🤖 AI Summary
This study addresses the limitation of existing research that reduces cultural intelligence in large language models to static knowledge acquisition, overlooking their capacity for reasoning grounded in cultural norms within real-world contexts. To bridge this gap, the authors introduce CultureForest, a novel benchmark that establishes the first verifiable evaluation framework for culturally grounded reasoning. Spanning eight domains and 53 countries, CultureForest employs atomized cultural norms, multi-stage tasks ranging from multiple-choice to open-ended generation, and a knowledge–reasoning disentanglement methodology to systematically assess model performance. The findings reveal a significant performance drop among state-of-the-art models in open-ended generation, a tendency toward conservative responses, and shared cross-regional preference structures—highlighting an urgent need to shift current evaluation paradigms from knowledge-centric to reasoning-oriented approaches.
📝 Abstract
Existing research largely reduces cultural intelligence in LLMs to a knowledge-level problem, overlooking whether models can effectively utilize their acquired knowledge in realistic scenarios.

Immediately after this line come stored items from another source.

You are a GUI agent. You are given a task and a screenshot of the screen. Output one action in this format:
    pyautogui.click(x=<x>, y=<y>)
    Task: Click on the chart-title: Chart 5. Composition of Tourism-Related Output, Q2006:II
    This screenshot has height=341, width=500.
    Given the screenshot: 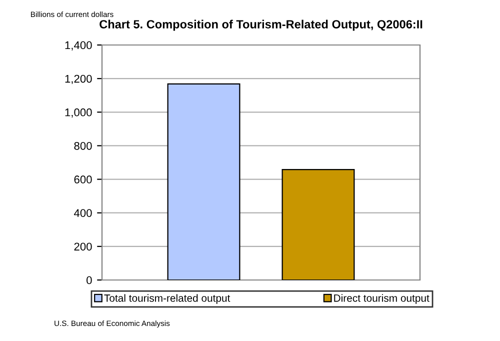 What is the action you would take?
    pyautogui.click(x=261, y=26)
    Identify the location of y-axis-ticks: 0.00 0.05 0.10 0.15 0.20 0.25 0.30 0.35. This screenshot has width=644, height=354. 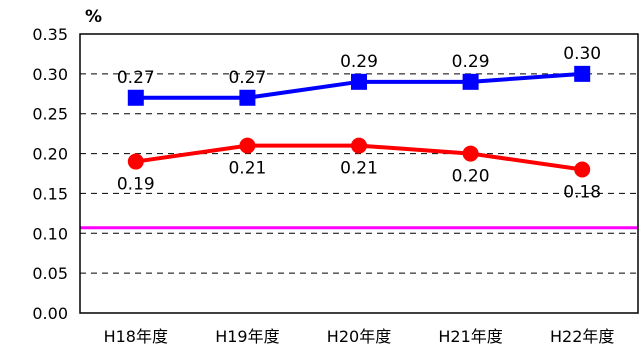
(50, 174). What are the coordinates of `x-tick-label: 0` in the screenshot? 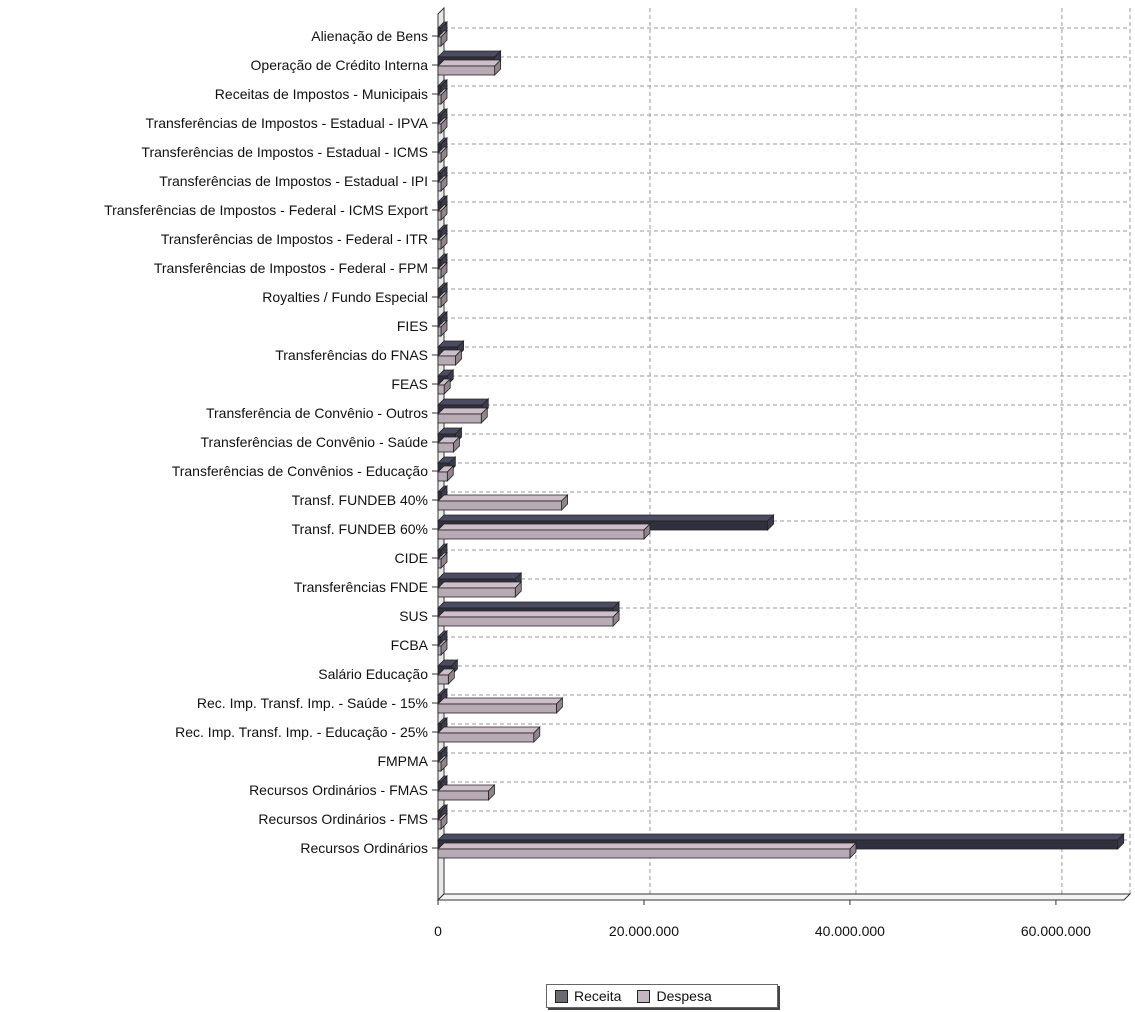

To bridge this gap, we introduce CultureForest, a benchmark for \textit{Cultural Norm Grounded Reasoning}. Each question is grounded in a small set of atomic norms, enabling verifiable and attributable evaluation. CultureForest comprises 5,378 examples across 8 domains and 53 countries/regions, and supports a progressive evaluation from multiple-choice to open-ended generation. Extensive experiments reveal that even top-tier models degrade substantially in open-ended settings, accompanied by pronounced cross-region disparities. Through targeted analysis, we uncover several consistent patterns: (1) test-time reasoning yields limited gains and may exacerbate inequity; (2) models exhibit highly shared regional preference structures; (3) model responses are markedly conservative, especially under stricter cultural constraints; and (4) by disentangling cultural knowledge acquisition from cultural reasoning, we show that while LLMs possess substantial cultural knowledge, their performance is further bottlenecked by its effective use. These findings point to a necessary shift from knowledge-centric evaluation toward measuring knowledge-grounded reasoning.